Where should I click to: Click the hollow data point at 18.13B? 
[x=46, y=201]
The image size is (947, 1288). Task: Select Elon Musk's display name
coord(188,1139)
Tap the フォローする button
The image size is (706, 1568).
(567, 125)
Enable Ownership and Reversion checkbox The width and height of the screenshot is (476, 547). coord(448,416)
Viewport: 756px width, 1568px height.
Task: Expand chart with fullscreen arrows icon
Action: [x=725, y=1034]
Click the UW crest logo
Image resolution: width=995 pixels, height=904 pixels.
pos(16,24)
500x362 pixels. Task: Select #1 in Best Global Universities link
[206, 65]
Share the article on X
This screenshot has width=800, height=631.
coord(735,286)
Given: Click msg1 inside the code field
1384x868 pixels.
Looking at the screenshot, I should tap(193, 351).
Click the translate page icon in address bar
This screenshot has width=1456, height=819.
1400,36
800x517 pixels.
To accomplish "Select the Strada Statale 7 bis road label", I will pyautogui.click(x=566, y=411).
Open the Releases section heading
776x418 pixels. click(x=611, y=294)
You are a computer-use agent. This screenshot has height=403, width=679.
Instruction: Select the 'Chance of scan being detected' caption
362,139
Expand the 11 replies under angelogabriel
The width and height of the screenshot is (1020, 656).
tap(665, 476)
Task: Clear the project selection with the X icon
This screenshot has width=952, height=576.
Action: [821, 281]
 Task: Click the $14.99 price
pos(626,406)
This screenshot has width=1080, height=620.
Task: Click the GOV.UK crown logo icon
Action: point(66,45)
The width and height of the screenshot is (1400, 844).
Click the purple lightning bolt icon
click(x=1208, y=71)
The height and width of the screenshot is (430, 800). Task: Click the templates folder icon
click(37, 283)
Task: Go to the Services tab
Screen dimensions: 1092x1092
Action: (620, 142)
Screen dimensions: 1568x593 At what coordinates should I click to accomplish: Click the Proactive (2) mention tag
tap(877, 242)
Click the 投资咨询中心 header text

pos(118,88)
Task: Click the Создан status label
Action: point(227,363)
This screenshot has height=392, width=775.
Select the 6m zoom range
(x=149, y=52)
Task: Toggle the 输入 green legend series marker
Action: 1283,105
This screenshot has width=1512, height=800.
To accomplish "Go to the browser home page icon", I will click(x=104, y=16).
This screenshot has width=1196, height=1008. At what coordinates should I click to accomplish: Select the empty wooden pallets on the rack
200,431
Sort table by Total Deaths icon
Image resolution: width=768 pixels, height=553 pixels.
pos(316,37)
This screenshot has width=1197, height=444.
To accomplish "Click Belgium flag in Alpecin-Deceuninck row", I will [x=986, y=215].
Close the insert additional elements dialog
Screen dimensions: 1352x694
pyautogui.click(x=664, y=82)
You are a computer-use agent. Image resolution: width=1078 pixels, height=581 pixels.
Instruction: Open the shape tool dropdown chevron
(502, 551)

----------

Task description:
All entries are to be printed once more, exactly as given.

Finished exercise:
Where should I click to: Click the hollow data point at 18.13B? 
[x=46, y=201]
The image size is (947, 1288). Task: Select Elon Musk's display name
coord(188,1139)
Tap the フォローする button
The image size is (706, 1568).
(567, 125)
Enable Ownership and Reversion checkbox The width and height of the screenshot is (476, 547). coord(448,416)
Viewport: 756px width, 1568px height.
Task: Expand chart with fullscreen arrows icon
Action: [x=725, y=1034]
Click the UW crest logo
Image resolution: width=995 pixels, height=904 pixels.
pos(16,24)
500x362 pixels. Task: Select #1 in Best Global Universities link
[206, 65]
Share the article on X
This screenshot has width=800, height=631.
coord(735,286)
Given: Click msg1 inside the code field
1384x868 pixels.
Looking at the screenshot, I should tap(193, 351).
Click the translate page icon in address bar
This screenshot has width=1456, height=819.
1400,36
800x517 pixels.
To accomplish "Select the Strada Statale 7 bis road label", I will pyautogui.click(x=566, y=411).
Open the Releases section heading
776x418 pixels. click(x=611, y=294)
You are a computer-use agent. This screenshot has height=403, width=679.
Instruction: Select the 'Chance of scan being detected' caption
362,139
Expand the 11 replies under angelogabriel
The width and height of the screenshot is (1020, 656).
tap(665, 476)
Task: Clear the project selection with the X icon
This screenshot has width=952, height=576.
Action: [821, 281]
 Task: Click the $14.99 price
pos(626,406)
This screenshot has width=1080, height=620.
Task: Click the GOV.UK crown logo icon
Action: point(66,45)
The width and height of the screenshot is (1400, 844).
Click the purple lightning bolt icon
click(x=1208, y=71)
The height and width of the screenshot is (430, 800). Task: Click the templates folder icon
click(37, 283)
Task: Go to the Services tab
Screen dimensions: 1092x1092
Action: (620, 142)
Screen dimensions: 1568x593 At what coordinates should I click to accomplish: Click the Proactive (2) mention tag
tap(877, 242)
Click the 投资咨询中心 header text

pos(118,88)
Task: Click the Создан status label
Action: point(227,363)
This screenshot has height=392, width=775.
Select the 6m zoom range
(x=149, y=52)
Task: Toggle the 输入 green legend series marker
Action: 1283,105
This screenshot has width=1512, height=800.
To accomplish "Go to the browser home page icon", I will click(x=104, y=16).
This screenshot has width=1196, height=1008. At what coordinates should I click to accomplish: Select the empty wooden pallets on the rack
200,431
Sort table by Total Deaths icon
Image resolution: width=768 pixels, height=553 pixels.
pos(316,37)
This screenshot has width=1197, height=444.
To accomplish "Click Belgium flag in Alpecin-Deceuninck row", I will [x=986, y=215].
Close the insert additional elements dialog
Screen dimensions: 1352x694
pyautogui.click(x=664, y=82)
You are a computer-use agent. Image resolution: width=1078 pixels, height=581 pixels.
Instruction: Open the shape tool dropdown chevron
(502, 551)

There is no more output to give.